Ce que c’est qu’un capital productif, et de quelle manière les capitaux concourent à la production.

En continuant à observer les procédés de l’industrie, on ne tarde pas à s’apercevoir que seule, abandonnée à elle-même, elle ne suffit point pour créer de la valeur aux choses. Il faut, de plus, que l’homme industrieux possède des produits déjà existans, sans lesquels son industrie, quelque habile qu’on la suppose, demeurerait dans l’inaction. Ces choses sont :

1o les outils, les instrumens des différens arts. Le cultivateur ne saurait rien faire sans sa pioche ou sa bêche, le tisserand sans son métier, le navigateur sans son navire.

2o les produits qui doivent fournir à l’entretien de l’homme industrieux, jusqu’à ce qu’il ait achevé sa portion de travail dans l’œuvre de la production. Le produit dont il s’occupe, ou le prix qu’il en tirera, doit, à la vérité, rembourser cet entretien ; mais il est obligé d’en faire continuellement l’avance.
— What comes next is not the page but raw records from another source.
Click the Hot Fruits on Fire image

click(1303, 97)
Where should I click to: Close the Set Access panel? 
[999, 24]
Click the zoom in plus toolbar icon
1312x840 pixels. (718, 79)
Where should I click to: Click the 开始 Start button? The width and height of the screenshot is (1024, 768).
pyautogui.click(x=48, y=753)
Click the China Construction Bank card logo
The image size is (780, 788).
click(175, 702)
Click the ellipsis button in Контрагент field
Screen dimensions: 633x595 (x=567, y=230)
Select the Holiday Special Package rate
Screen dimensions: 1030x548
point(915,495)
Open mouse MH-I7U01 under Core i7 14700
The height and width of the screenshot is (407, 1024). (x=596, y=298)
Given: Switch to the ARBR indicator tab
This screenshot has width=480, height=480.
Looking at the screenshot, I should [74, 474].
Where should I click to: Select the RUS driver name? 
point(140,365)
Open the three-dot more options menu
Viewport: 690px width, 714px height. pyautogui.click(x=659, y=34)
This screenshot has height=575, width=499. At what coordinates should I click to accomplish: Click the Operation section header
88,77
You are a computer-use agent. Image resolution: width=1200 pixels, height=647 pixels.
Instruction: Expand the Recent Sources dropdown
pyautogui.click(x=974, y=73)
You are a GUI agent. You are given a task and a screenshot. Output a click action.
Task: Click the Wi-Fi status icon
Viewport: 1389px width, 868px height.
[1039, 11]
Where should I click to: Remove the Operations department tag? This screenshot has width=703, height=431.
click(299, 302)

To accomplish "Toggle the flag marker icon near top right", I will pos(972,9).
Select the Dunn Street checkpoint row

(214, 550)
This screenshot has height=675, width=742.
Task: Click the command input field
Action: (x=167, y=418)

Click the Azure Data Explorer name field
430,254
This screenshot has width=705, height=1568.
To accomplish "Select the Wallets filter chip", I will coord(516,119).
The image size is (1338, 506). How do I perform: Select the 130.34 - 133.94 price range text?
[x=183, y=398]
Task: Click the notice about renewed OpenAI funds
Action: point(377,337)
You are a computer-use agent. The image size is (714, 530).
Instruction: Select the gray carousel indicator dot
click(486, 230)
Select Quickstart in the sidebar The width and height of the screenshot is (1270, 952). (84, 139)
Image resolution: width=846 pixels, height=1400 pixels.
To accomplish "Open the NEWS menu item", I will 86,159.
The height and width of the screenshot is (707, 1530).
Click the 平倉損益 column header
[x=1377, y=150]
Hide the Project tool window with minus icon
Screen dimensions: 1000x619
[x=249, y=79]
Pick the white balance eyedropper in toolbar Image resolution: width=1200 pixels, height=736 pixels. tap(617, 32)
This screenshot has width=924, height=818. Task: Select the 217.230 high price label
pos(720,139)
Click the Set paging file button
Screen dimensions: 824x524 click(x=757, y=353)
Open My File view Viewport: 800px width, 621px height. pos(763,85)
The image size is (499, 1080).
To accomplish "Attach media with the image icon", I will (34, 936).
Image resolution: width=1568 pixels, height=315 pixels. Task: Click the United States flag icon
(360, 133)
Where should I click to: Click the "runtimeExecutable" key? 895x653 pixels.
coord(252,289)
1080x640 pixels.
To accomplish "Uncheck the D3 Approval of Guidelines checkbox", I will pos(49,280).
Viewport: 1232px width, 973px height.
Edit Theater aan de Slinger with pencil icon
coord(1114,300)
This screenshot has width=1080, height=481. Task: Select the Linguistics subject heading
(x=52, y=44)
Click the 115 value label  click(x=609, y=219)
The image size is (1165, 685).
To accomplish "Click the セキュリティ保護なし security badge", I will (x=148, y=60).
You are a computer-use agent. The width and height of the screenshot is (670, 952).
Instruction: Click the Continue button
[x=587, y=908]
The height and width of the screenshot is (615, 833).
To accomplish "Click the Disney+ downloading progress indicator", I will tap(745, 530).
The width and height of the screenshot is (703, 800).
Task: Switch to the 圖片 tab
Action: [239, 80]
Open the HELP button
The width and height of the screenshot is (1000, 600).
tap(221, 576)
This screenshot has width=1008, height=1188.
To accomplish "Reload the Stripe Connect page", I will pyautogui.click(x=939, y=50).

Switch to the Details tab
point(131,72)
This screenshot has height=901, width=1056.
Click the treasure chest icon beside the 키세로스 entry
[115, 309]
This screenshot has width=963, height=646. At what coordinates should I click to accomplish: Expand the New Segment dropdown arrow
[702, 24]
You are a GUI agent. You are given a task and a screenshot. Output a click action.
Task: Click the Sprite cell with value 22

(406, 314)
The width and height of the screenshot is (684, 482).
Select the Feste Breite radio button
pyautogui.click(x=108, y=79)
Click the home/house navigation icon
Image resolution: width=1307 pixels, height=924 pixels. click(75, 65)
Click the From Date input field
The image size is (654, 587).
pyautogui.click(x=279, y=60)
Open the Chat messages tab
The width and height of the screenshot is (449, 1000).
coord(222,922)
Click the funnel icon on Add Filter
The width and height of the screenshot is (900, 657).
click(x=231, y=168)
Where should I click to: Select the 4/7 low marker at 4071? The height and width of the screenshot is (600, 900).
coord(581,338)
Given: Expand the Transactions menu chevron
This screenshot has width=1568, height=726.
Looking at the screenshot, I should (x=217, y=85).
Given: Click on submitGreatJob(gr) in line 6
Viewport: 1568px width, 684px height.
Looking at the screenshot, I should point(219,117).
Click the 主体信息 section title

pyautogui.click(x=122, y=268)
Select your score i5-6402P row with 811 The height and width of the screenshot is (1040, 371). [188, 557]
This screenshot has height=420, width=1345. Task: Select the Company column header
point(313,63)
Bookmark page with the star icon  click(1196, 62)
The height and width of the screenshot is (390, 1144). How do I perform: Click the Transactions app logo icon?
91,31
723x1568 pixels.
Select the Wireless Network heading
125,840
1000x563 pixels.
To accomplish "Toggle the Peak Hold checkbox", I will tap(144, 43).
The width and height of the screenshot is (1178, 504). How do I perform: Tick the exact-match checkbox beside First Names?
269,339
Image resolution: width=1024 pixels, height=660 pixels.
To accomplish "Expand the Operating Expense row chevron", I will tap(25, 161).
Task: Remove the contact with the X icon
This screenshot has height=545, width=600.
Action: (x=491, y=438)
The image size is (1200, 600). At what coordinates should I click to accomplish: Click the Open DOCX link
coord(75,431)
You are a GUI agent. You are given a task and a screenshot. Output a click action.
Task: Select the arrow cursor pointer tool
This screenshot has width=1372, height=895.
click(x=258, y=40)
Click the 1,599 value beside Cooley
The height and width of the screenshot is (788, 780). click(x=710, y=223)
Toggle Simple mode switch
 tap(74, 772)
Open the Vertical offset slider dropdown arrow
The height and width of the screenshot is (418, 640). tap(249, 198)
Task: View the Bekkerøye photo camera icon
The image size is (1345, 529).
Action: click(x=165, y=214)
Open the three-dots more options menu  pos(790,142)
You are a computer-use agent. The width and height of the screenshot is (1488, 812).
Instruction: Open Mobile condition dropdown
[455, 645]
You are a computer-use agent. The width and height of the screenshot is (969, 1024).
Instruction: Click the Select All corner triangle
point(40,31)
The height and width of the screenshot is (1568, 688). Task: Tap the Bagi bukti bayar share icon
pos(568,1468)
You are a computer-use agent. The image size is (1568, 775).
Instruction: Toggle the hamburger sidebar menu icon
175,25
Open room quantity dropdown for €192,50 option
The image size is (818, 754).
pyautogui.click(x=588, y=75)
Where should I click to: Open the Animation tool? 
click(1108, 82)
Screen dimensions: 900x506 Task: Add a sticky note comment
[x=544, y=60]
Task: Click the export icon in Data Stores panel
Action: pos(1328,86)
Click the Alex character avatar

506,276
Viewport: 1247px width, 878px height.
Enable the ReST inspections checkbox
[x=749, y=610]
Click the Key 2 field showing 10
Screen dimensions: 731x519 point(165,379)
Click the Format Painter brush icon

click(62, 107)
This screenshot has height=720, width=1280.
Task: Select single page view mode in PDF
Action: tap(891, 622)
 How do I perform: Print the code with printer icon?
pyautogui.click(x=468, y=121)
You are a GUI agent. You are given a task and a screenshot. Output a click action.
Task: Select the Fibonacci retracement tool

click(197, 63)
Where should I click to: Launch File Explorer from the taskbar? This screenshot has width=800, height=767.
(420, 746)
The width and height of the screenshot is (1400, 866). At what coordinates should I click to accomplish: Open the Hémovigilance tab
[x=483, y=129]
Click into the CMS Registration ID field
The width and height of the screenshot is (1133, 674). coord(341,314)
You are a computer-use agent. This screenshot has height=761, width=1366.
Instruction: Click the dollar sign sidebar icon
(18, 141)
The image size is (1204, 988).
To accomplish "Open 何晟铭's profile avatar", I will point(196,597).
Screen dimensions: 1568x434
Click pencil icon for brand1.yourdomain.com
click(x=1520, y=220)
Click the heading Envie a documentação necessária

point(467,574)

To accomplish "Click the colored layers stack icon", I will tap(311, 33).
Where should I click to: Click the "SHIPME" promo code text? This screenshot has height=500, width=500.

3o les matières brutes que son industrie doit transformer en produits complets. Il est vrai que ces matières lui sont quelquefois données gratuitement par la nature ; mais le plus souvent elles sont des produits déjà créés par l’industrie, comme des semences que l’agriculture a fournies, des métaux que l’on doit à l’industrie du mineur et du fondeur, des drogues que le commerçant apporte des extrémités du globe. L’homme industrieux qui les travaille est de même obligé de faire l’avance de leur valeur.

La valeur de toutes ces choses compose ce qu’on appelle un capital productif.

Il faut encore considérer comme un capital productif la valeur de toutes les constructions, de toutes les améliorations répandues sur un bien-fonds et qui en augmentent le produit annuel, la valeur des bestiaux, des usines, qui sont des espèces de machines propres à l’industrie.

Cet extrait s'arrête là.